Major insurers Berkshire Hathaway and Chubb have officially received the green light from state regulators to exclude certain AI-related losses from commercial insurance policies starting in 2026.
This decision is a pivotal moment for both the insurance and tech industries. First, it formally shifts the rapidly growing and hard-to-predict financial risks of AI from insurers back onto the companies that develop or use AI technologies. These companies will now need to either bear the risk themselves, a practice known as self-insurance, or seek out highly specialized (and likely expensive) standalone AI insurance policies. Second, it shows that regulators are allowing insurers to treat catastrophic AI risks as 'systemic'—widespread and interconnected—much like how they began excluding acts of cyber warfare from standard policies a few years ago.
The groundwork for this change was laid earlier. The key enabler was the introduction of standardized AI exclusion forms by the Insurance Services Office (ISO) on January 1, 2026. These pre-made templates provided a clear path for insurers to file for AI carve-outs with state regulators. This move didn't happen in a vacuum, though. It followed reports from late 2025 that other major insurers like AIG and W.R. Berkley were already seeking to limit their exposure to what they termed 'systemic and correlated' AI risks.

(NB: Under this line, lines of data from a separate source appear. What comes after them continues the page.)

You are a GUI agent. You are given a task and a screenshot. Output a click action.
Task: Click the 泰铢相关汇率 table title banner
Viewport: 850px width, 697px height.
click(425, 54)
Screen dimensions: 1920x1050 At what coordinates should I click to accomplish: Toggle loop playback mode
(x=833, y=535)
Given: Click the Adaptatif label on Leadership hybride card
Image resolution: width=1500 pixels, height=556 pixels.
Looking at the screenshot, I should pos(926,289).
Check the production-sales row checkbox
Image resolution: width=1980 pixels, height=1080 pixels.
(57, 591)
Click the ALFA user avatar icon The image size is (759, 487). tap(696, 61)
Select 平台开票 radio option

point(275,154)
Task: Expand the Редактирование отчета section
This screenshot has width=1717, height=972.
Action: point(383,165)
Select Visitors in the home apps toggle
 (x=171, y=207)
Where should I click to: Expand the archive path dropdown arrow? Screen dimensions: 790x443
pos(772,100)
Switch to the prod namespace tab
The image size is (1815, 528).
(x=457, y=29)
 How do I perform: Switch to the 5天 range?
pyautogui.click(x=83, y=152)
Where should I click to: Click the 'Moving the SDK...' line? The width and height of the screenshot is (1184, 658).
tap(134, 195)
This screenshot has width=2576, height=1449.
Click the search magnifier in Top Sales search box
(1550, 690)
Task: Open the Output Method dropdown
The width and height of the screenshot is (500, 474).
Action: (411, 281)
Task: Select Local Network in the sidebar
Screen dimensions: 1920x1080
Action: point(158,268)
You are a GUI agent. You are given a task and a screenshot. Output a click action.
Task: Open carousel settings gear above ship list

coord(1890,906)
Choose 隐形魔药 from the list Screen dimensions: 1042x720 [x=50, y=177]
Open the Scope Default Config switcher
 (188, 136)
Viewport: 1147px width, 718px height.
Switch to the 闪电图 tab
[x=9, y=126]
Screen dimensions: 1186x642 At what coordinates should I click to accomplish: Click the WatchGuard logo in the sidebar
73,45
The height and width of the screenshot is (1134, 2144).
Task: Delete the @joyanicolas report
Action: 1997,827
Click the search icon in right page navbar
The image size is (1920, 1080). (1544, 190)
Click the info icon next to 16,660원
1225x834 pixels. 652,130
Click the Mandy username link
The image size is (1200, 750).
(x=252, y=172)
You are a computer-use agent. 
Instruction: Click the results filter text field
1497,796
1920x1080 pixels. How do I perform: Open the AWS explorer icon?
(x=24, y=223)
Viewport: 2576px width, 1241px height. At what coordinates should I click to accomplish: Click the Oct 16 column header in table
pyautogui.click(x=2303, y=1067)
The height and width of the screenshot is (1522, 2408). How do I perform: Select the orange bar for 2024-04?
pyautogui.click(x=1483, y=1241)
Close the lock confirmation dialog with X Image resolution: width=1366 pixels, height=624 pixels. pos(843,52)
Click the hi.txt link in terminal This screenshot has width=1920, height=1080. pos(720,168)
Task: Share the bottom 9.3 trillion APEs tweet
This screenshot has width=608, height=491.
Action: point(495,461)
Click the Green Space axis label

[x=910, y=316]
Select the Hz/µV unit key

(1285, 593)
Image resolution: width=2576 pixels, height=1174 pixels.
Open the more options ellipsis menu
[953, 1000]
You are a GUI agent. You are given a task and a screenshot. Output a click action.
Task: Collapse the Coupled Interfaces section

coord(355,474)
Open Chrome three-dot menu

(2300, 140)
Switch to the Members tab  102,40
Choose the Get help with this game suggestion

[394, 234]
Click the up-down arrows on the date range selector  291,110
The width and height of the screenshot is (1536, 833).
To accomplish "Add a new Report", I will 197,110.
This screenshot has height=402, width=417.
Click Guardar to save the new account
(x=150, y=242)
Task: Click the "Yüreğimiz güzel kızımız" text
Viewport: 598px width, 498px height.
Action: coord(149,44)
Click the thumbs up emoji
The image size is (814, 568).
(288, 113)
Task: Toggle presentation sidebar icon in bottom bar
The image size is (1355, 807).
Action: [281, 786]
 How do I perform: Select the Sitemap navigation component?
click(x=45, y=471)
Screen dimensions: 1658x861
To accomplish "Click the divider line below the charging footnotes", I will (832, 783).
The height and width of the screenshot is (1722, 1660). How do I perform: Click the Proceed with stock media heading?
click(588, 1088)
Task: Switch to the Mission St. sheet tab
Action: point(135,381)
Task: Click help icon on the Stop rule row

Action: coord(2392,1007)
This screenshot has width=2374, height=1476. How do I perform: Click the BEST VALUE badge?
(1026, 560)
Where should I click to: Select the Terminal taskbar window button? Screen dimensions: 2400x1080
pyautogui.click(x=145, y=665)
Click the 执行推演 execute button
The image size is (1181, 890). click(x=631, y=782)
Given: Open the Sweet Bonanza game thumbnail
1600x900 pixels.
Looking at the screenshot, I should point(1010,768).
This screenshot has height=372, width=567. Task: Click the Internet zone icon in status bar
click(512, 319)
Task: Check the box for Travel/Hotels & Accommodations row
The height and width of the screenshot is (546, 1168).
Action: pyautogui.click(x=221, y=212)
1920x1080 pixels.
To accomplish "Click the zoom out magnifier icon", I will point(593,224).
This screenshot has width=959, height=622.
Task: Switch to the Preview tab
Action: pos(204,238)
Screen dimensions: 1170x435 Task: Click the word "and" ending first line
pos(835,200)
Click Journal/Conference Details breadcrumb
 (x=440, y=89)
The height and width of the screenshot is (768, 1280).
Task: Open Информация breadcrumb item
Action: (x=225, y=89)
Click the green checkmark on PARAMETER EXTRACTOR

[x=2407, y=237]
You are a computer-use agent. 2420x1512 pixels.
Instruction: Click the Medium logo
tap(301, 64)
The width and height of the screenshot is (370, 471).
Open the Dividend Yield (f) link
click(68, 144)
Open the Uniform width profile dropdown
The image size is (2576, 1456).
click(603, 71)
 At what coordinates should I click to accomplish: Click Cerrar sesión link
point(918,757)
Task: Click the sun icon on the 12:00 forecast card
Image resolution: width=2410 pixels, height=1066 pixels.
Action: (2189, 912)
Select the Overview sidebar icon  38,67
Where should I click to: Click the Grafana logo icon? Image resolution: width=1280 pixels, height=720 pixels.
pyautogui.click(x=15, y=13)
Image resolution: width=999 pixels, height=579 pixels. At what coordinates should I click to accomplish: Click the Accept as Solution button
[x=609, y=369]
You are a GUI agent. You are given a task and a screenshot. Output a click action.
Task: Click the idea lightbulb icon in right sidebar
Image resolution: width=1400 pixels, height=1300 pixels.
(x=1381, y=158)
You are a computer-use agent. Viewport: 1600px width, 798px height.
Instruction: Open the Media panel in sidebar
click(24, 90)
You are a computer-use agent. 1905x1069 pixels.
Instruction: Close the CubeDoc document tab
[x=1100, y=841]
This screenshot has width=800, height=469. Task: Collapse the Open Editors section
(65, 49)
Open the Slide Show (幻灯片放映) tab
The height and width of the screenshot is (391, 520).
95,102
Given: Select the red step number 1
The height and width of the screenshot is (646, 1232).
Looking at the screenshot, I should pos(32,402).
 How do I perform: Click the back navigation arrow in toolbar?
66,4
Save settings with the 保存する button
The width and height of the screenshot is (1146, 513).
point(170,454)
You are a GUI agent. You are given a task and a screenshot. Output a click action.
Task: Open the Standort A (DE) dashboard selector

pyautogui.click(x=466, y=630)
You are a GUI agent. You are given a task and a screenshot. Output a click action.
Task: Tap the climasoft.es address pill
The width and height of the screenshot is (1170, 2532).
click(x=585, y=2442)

Furthermore, the regulatory environment added a sense of urgency. While the White House was exploring federal oversight for AI, the National Association of Insurance Commissioners (NAIC) reinforced that insurance regulation remains at the state level. This dynamic encouraged carriers to quickly secure approvals from state authorities before any potential federal rules could change the landscape. Chubb’s own strong financial performance and disciplined underwriting approach, as seen in its latest earnings report, also provided context for this proactive move to fence off unpredictable, long-tail risks.
In essence, the insurance market is actively building a firewall around risks it cannot yet fully model or price. This forces the broader business world to confront the true cost and liability of deploying artificial intelligence.
- Glossary
- P&C combined ratio: A measure of profitability for a property and casualty (P&C) insurer. A ratio below 100% indicates that the company is making an underwriting profit, while a ratio above 100% means it is paying out more in claims than it is receiving in premiums.
- Endorsements/Exclusions: An endorsement is an amendment or addition to an existing insurance policy that changes its terms or scope. An exclusion is a provision that eliminates coverage for certain risks, perils, or properties.
- Systemic Risk: The risk of collapse of an entire financial system or entire market, as opposed to risk associated with any one individual entity, group or component of a system.